Instructions for the task -
Your reply must hold the lines from the one containing "The width and" to the end of the entries, copied exactly, with pictures excluded.

Records for the exercise -
-- Opening Marker --

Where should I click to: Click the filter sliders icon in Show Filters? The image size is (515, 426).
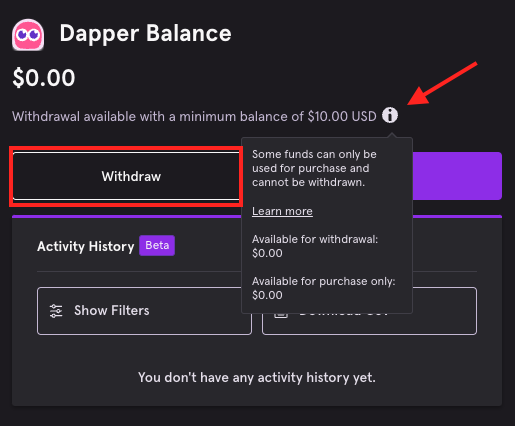point(56,311)
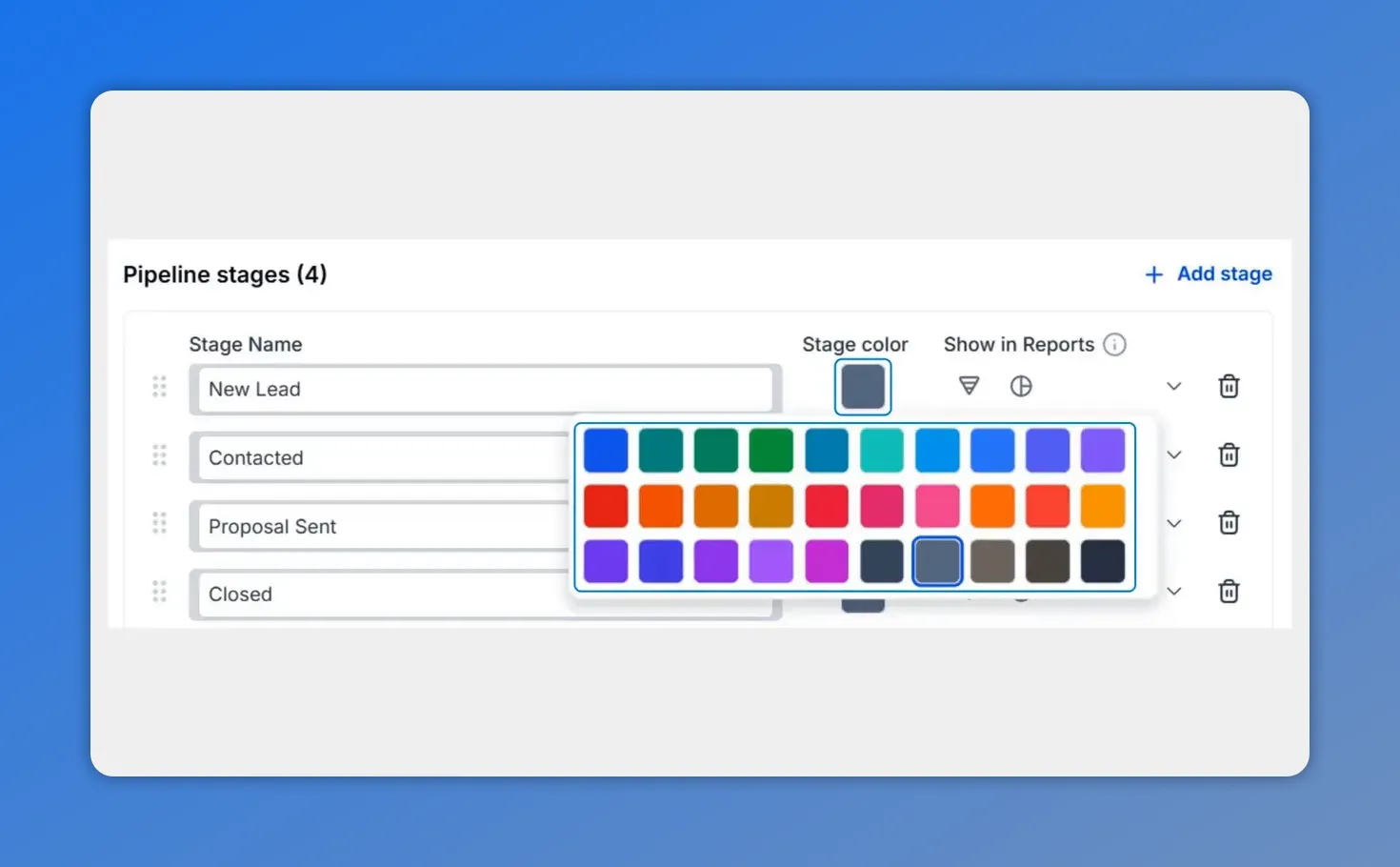This screenshot has width=1400, height=867.
Task: Toggle pie chart report for New Lead stage
Action: pyautogui.click(x=1020, y=386)
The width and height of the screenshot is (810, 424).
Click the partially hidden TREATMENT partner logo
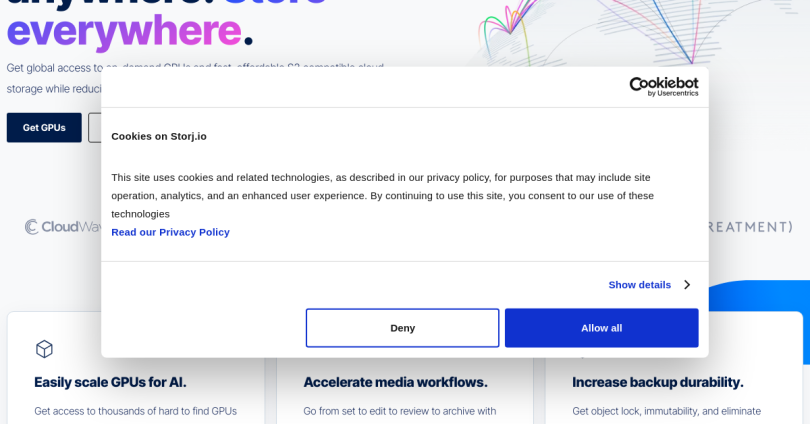coord(751,227)
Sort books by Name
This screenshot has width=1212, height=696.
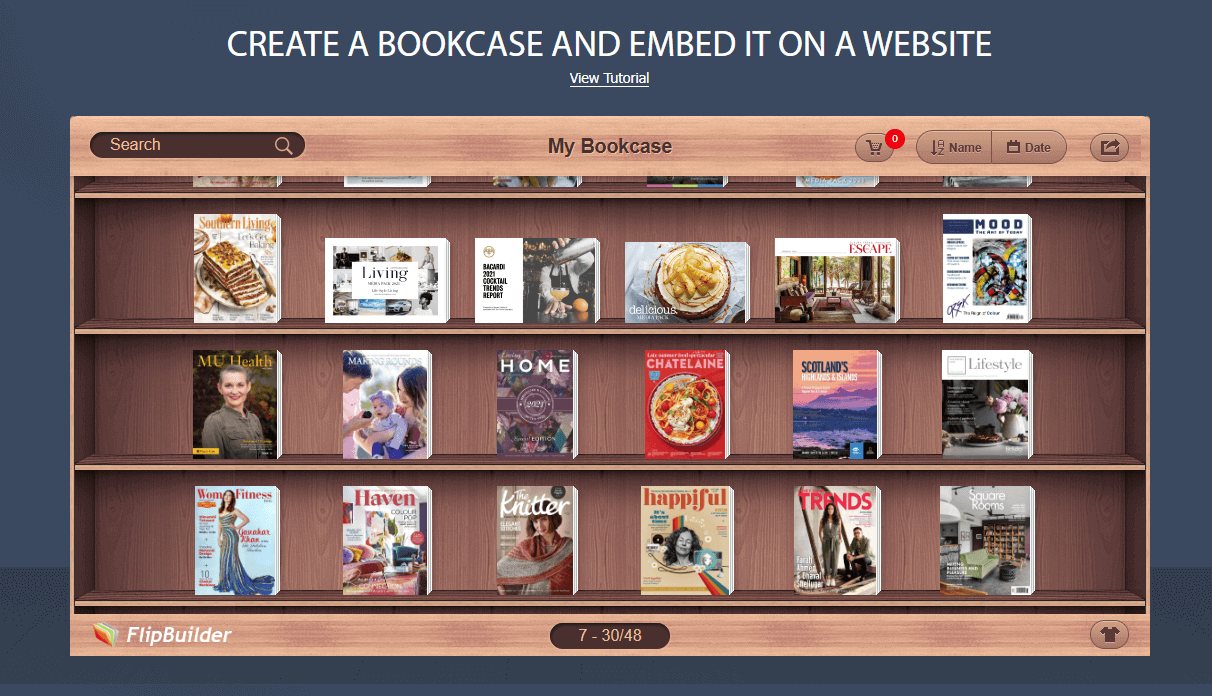pyautogui.click(x=954, y=147)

-- Closing Marker --

Exercise output -
The width and height of the screenshot is (810, 424).
Click the partially hidden TREATMENT partner logo
coord(751,227)
Sort books by Name
This screenshot has width=1212, height=696.
pyautogui.click(x=954, y=147)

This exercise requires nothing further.